First Event Horizon Telescope Images of a Black-Hole Powered Jet

Apr 7, 2020 | Galaxies, Quasar, Supermassive Black Holes

Sulfur can significantly impact observations of far-flung planets
Illustration of multiwavelength 3C 279 jet structure in April 2017. The observing epochs, arrays, and wavelengths are noted at each panel. CREDIT: J.Y. Kim (MPIfR), Boston University Blazar program, and the EHT Collaboration.

The most exciting announcement was a surprise release from the Event Horizon Telescope. Last year they brought us a fabulous image of light twisting around the SMBH in the M87 Galaxy.

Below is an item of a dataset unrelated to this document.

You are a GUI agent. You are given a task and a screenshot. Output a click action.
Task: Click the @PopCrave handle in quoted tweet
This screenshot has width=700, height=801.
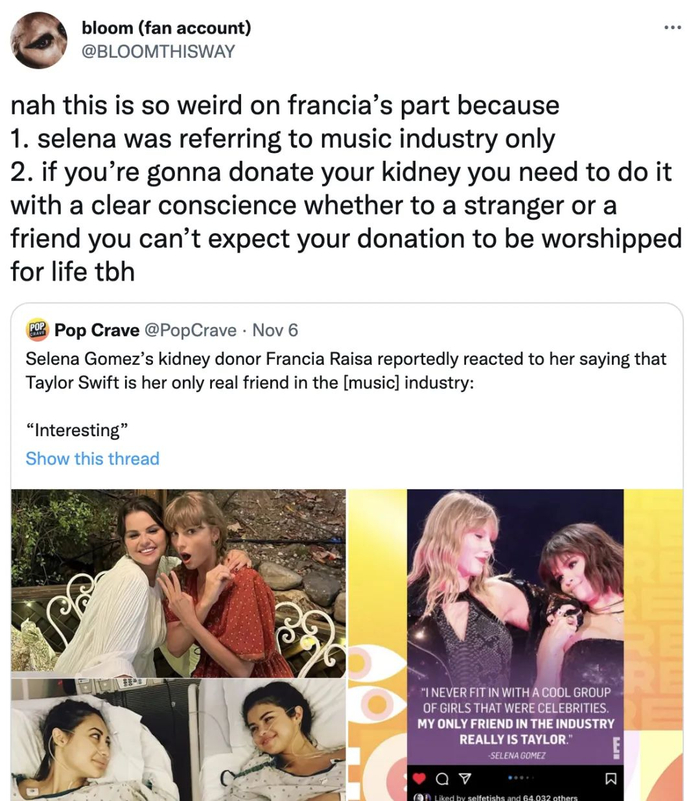coord(191,330)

Today they shared images of the Quasar 3C 279 that were taken in April 2017. With this significantly more distant system, their goal wasn’t to resolve the area around the galaxy’s black hole; instead they were simply using this distant source to calibrate their systems, and along the way they accomplished some cool science. 

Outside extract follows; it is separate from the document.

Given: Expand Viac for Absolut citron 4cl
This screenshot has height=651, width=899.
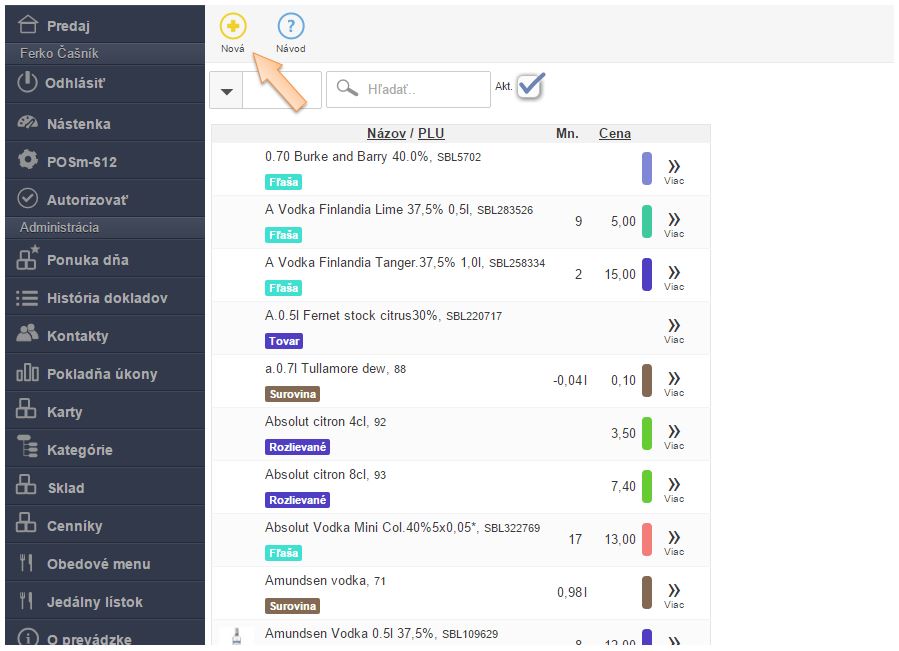Looking at the screenshot, I should [x=674, y=437].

3C279 was discovered in 1973 to have superliminal jets, jets that thanks to their alignment toward and away from us and the time it takes light to travel, appear to be moving apart at faster than the speed of light. They aren’t, this is just a cool illusion. In EHT’s calibration images, the team was able to resolve features 20 micro arc-seconds thanks to the massive spread of their telescopes. This corresponded to features less than a light year across. By combining data from radio telescopes all across the planet, they synthesized a telescope the size of our planet. Over the several days of the teams observations, they could see details around the jets slowly change, presumably due to the rotation of the accretion disk around the black hole and the shredding and infall of material. Unexpectedly, in these super high resolution images they discovered the jets had an unexpected twist in their shape. This is super weird, and paper lead author Jae-Young Kim describes it this way: “Here, where we expected to find the region where the jet forms by going to the sharpest image possible, we fins a kind of perpendicular structure, This is like finding a very different shape by opening the smallest Matryoshka Doll.” What I particularly love about this is they discovered cool new science while just trying to calibrate their data on other sources, once again proving that one person’s trash is another person’s science. These results appear in the latest issue of Astronomy and Astrophysics.